While the memory of starting her life over is difficult, most painful to Pnina is the destruction of Tripoli’s Jewish cemetery. Pnina muses that if the Jewish cemetery still existed, she would go back to Tripoli to visit the graves of her father, grandparents and hundreds of other Jewish Libyan ancestors. With the Jewish cemetery destroyed, Pnina says, it symbolizes that even the dead Jews are prevented from resting in peace in Libya.


Leaving Libya also shattered the dynamic in Pnina’s family. Pnina was the oldest in a family of five children, and served as a second caretaker to her siblings after her grandmother had moved to Israel in 1951. Pnina’s mother decided it would be better for the older children to get out of the refugee camp and settle into a normal life. The younger children, however, were moved to Israel to live with their grandmother after the first year in Italy when the family was altogether. The older children then learned to speak Italian but not Hebrew, while the younger children learned to speak Hebrew but not Italian. With a new language gap to overcome, the family began to communicate with one another in Judeo-Arabic.

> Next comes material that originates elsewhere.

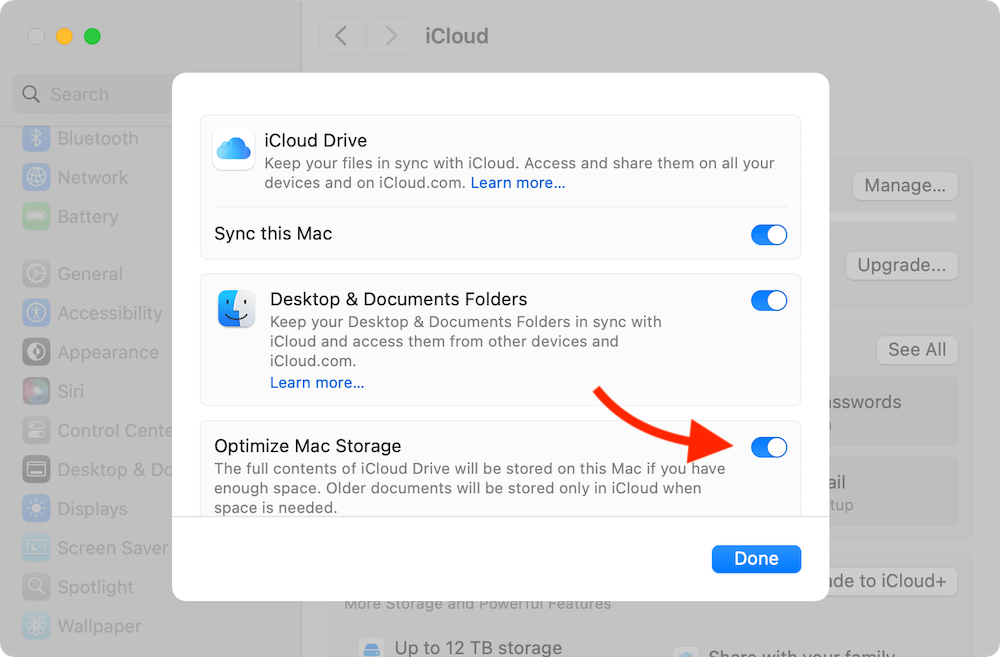Turn off Sync this Mac
The height and width of the screenshot is (657, 1000).
769,234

JIMENA’s Oral History and Digital Experience Website Project was created in 2010 to record and preserve the testimonies and narratives of Jews displaced from the Middle East and North Africa. This project enables former Mizrahi and Sephardic refugees an opportunity to assert their history and document their stories of human rights abuse, denationalization, displacement, fractured identities, material losses, resettlement and integration in new societies. The project also provides an opportunity for participants to preserve their positive memories and document their rich traditions as practiced in the countries their ancestors lived for over 2,500 years. For many participants, this is the first time they have talked openly about their experiences as Jewish refugees from the Middle East and North Africa. All of JIMENA’s Oral History testimonies and associated materials are transcribed and digitally preserved for the benefit of researchers and to provide the public with access to information on Jews from the Middle East and North Africa.